BACKGROUND OF THE INVENTION
1. Field of the Invention
This invention relates to reliability analysis and warranty financial planning. In particular, the invention relates to the integration of reliability analysis and warranty financial planning.
2. Related Art
Reliability modeling is well known as an engineering practice, but is seldom used for financial planning purposes. Data collected regarding the performance and failure of a product is often used directly by design and manufacturing engineering, whereas such data is typically condensed or filtered when used by financial planning organizations, if it is used at all. Time averages or sums integrated over an extended period of time are typical examples of condensed data. Because these data are historical in nature, they provide a poor basis for obtaining an understanding of contemporary cost behavior or accurate predictions in time. Failures do not express the exact number (of instances) of events that relate to warranty cost.

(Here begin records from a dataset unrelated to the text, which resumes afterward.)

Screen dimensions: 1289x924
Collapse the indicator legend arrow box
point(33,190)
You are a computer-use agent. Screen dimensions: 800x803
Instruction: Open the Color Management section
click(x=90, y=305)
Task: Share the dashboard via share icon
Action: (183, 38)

A product warranty is often a differentiator for sales. When two products are similar in performance and cost, or have technical differences that are not easily grasped by the consumer, the difference between the warranties associated with each product can be a decisive sales factor. However, adopting a new warranty policy in order to compete in the market place entails risk when the cost associated with the newly adopted policy cannot be assessed.
When new products are introduced or established products are changed, the product performance and the service and support requirements are largely unknown. Conventional cost management techniques require significant period of time for collecting the raw data that can be used in producing the initial set of time averaged or time integrated data. Because of this time lag, the initial financial planning period is prone to inaccuracies that lead to inefficient allocation of resources.
- SUMMARY OF THE INVENTION
Thus, the need exists for an improved approach to warranty financial planning that is based upon product data that is more specific than time averaged or time integrated data. There is also a need for system and method of predicting the outcome of changes in warranty policy for a product so that associated financial risks can be assessed. There is a further need for a capability for planning for the allocation of resources for service and support for products under warranty.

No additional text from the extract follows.